When you are ready to execute the set of encoded commands, you call the MTLCommandBuffer.commit()
method to schedule the buffer for execution.
https://developer.apple.com/documentation/metal/mtlcommandbuffer/1443003-commit
The method enqueues the command buffer implicitly if needed.
Render Loop
https://developer.apple.com/documentation/metal/mtlrendercommandencoder
- Create a render command encoder object
- Specify the state of the graphics rendering pipeline
- Specify resources for input to and output from the vertex and fragment functions
- Specify additional fixed-function states
- Draw graphics primitives
- Terminate the render command encoder
Render Pass
In Metal, all the rendering is done inside a render pass represented by MTLRenderPassDescriptor
.
Metal can render objects in a single pass or using multiple pass depending on the effects that we want to obtain. In a single pass scenario, we only use a single render pass object.
MetalKit can generate a render pass for the current drawable’s texture with MTKView.currentRenderPassDescriptor
.
Drawable
There are a limited number of drawables as their take a considerable amount of space.
The generation of a render pass and the release of the associated drawable should be done as close as possible.
The current drawable is obtained with MTKView.currentDrawable
, and the drawable is released when calling the MTLCommandBuffer.present:drawable
function.
Color attachment
The colorAttachments
property needs to be setup. In Metal there can at most four color attachments (frame buffers).
In a single pass scenario, we only use the first one, and we need to clear it to a default value by setting the clearColor
property to a MTLClearColor
value by calling MTLClearColorMake
.
if let commandBuffer = commandQueue.makeCommandBuffer()
{
if let renderPassDescriptor = view.currentRenderPassDescriptor
{
renderPassDescriptor.colorAttachments[0].clearColor = MTLClearColor(...)
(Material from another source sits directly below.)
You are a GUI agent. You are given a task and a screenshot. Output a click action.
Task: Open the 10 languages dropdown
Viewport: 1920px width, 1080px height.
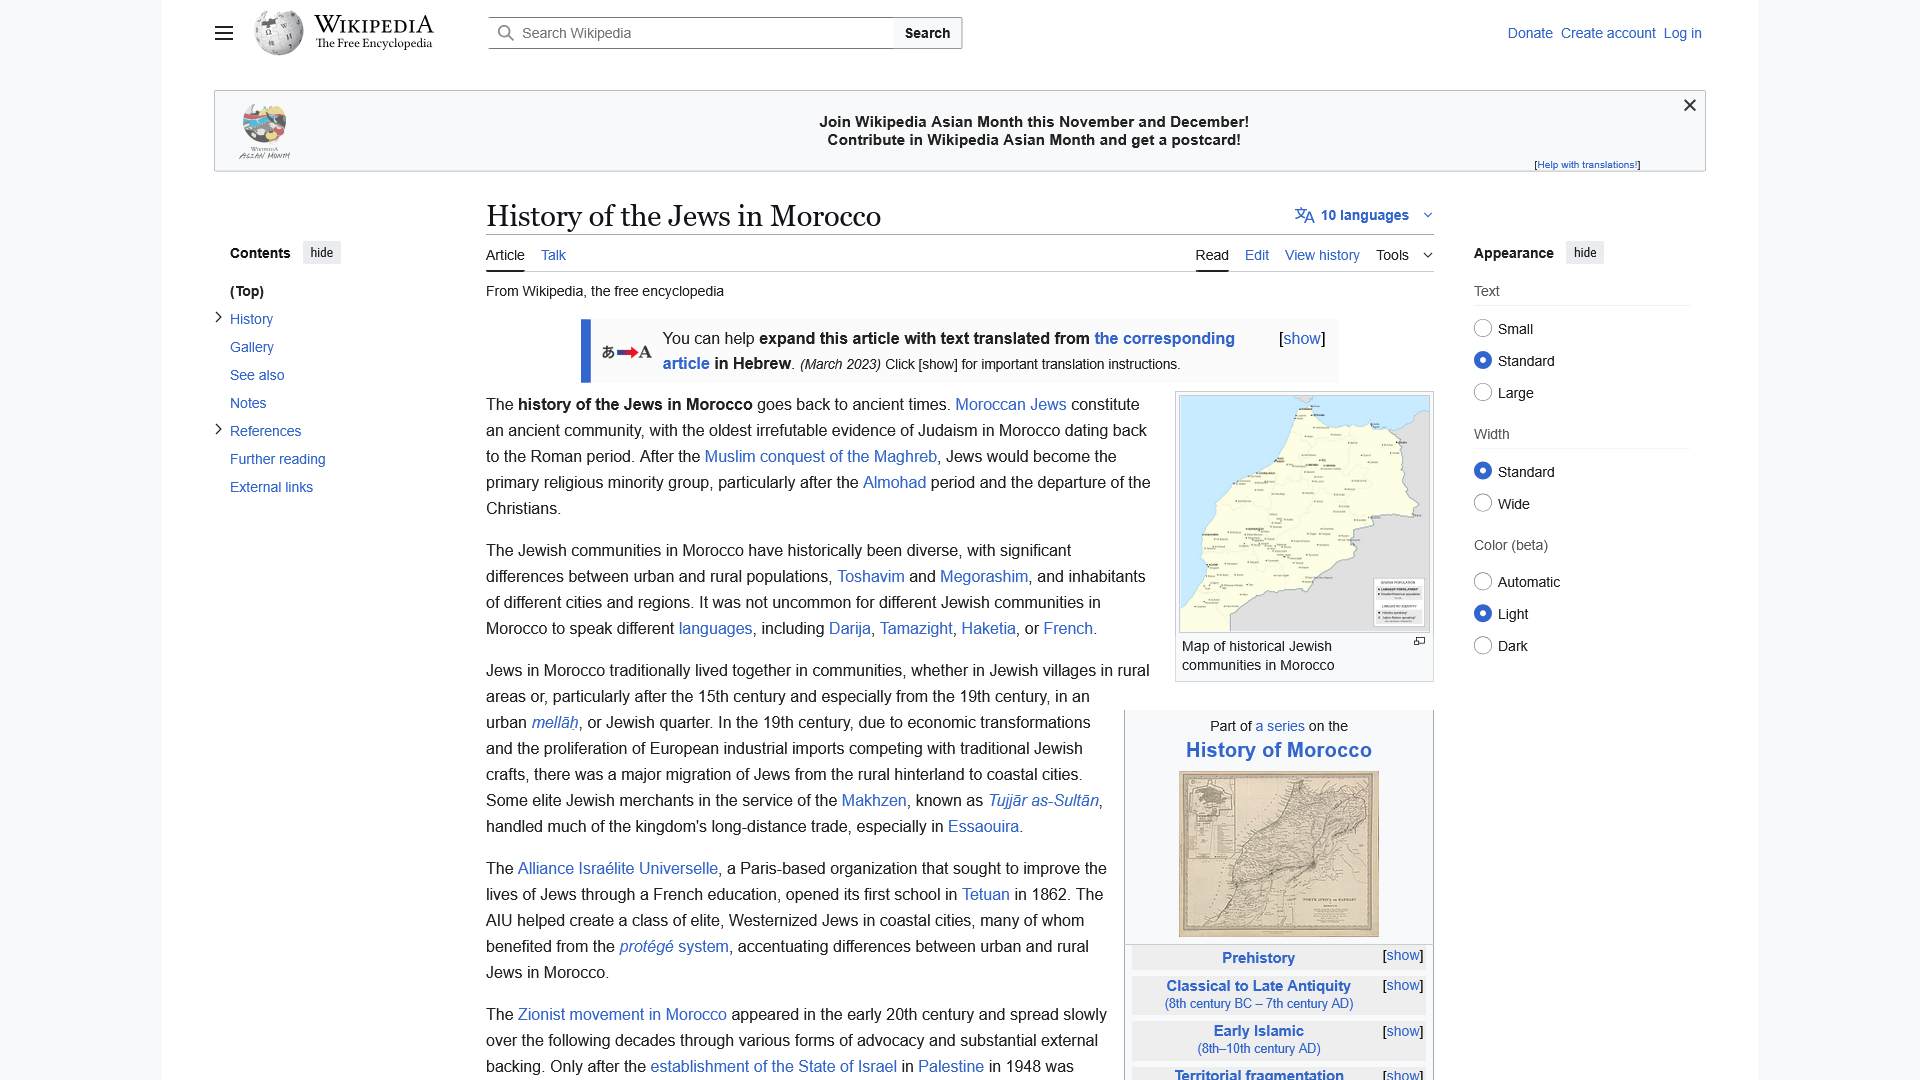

if let renderEncoder = commandBuffer.makeRenderCommandEncoder(descriptor: renderPassDescriptor)
{
...
renderEncoder.endEncoding()
if let drawable = view.currentDrawable
{
commandBuffer.present(drawable)
}
}
}
commandBuffer.commit()
}
Synchronization
The CPU and GPU work asynchronously.
A semaphore can be used as the synchronization object.
- The CPU waits for a semaphore to update uniform data.
- Metal notifies the CPU when a command buffer has been processed.
- The semaphore is reset and the uniform data is updated.
By allocating several uniform buffers and alternating between them, the CPU would not wait for the GPU to complete a frame. A common scenario is to allocate three buffers (triple buffering).